## WHAT THIS TASK INVOLVES
An exact copy of the data below is required; return it in full.

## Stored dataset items
[Start of section]

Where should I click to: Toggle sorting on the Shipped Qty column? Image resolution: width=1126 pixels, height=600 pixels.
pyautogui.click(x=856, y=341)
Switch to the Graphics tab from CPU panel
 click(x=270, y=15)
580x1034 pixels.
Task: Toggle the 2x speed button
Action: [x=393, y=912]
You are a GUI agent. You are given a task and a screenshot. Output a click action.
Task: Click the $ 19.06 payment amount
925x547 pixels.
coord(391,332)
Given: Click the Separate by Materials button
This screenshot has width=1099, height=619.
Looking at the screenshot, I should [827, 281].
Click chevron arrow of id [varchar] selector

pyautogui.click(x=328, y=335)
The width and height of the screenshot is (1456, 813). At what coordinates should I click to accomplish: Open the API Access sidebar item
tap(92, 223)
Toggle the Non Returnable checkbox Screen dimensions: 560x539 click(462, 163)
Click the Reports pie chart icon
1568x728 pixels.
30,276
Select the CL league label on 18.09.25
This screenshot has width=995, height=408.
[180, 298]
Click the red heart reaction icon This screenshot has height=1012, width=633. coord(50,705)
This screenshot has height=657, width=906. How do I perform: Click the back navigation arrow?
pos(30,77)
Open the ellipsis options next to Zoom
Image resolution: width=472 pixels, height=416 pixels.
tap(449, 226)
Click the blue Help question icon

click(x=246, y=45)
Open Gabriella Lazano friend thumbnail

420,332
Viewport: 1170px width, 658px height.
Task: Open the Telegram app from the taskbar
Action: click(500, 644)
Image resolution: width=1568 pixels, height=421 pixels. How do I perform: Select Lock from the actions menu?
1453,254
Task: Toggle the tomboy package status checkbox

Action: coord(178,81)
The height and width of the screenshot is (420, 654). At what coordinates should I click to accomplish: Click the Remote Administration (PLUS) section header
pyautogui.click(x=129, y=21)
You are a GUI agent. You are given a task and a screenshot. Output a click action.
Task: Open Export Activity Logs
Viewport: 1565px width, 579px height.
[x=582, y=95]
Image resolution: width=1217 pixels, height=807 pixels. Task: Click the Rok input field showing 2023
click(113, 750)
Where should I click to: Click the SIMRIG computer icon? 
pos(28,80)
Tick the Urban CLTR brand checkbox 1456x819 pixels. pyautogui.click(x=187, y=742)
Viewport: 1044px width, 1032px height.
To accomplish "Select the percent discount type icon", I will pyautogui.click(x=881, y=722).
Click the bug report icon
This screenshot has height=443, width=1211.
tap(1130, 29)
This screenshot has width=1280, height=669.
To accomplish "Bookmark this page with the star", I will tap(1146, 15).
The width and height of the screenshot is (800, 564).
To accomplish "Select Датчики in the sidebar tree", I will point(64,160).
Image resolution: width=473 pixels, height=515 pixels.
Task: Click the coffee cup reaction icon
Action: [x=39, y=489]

[End of section]

## TASK OUTPUT
Where should I click to: Toggle sorting on the Shipped Qty column? Image resolution: width=1126 pixels, height=600 pixels.
pyautogui.click(x=856, y=341)
Switch to the Graphics tab from CPU panel
 click(x=270, y=15)
580x1034 pixels.
Task: Toggle the 2x speed button
Action: [x=393, y=912]
You are a GUI agent. You are given a task and a screenshot. Output a click action.
Task: Click the $ 19.06 payment amount
925x547 pixels.
coord(391,332)
Given: Click the Separate by Materials button
This screenshot has width=1099, height=619.
Looking at the screenshot, I should [827, 281].
Click chevron arrow of id [varchar] selector

pyautogui.click(x=328, y=335)
The width and height of the screenshot is (1456, 813). At what coordinates should I click to accomplish: Open the API Access sidebar item
tap(92, 223)
Toggle the Non Returnable checkbox Screen dimensions: 560x539 click(462, 163)
Click the Reports pie chart icon
1568x728 pixels.
30,276
Select the CL league label on 18.09.25
This screenshot has width=995, height=408.
[180, 298]
Click the red heart reaction icon This screenshot has height=1012, width=633. coord(50,705)
This screenshot has height=657, width=906. How do I perform: Click the back navigation arrow?
pos(30,77)
Open the ellipsis options next to Zoom
Image resolution: width=472 pixels, height=416 pixels.
tap(449, 226)
Click the blue Help question icon

click(x=246, y=45)
Open Gabriella Lazano friend thumbnail

420,332
Viewport: 1170px width, 658px height.
Task: Open the Telegram app from the taskbar
Action: click(500, 644)
Image resolution: width=1568 pixels, height=421 pixels. How do I perform: Select Lock from the actions menu?
1453,254
Task: Toggle the tomboy package status checkbox

Action: coord(178,81)
The height and width of the screenshot is (420, 654). At what coordinates should I click to accomplish: Click the Remote Administration (PLUS) section header
pyautogui.click(x=129, y=21)
You are a GUI agent. You are given a task and a screenshot. Output a click action.
Task: Open Export Activity Logs
Viewport: 1565px width, 579px height.
[x=582, y=95]
Image resolution: width=1217 pixels, height=807 pixels. Task: Click the Rok input field showing 2023
click(113, 750)
Where should I click to: Click the SIMRIG computer icon? 
pos(28,80)
Tick the Urban CLTR brand checkbox 1456x819 pixels. pyautogui.click(x=187, y=742)
Viewport: 1044px width, 1032px height.
To accomplish "Select the percent discount type icon", I will pyautogui.click(x=881, y=722).
Click the bug report icon
This screenshot has height=443, width=1211.
tap(1130, 29)
This screenshot has width=1280, height=669.
To accomplish "Bookmark this page with the star", I will tap(1146, 15).
The width and height of the screenshot is (800, 564).
To accomplish "Select Датчики in the sidebar tree", I will point(64,160).
Image resolution: width=473 pixels, height=515 pixels.
Task: Click the coffee cup reaction icon
Action: [x=39, y=489]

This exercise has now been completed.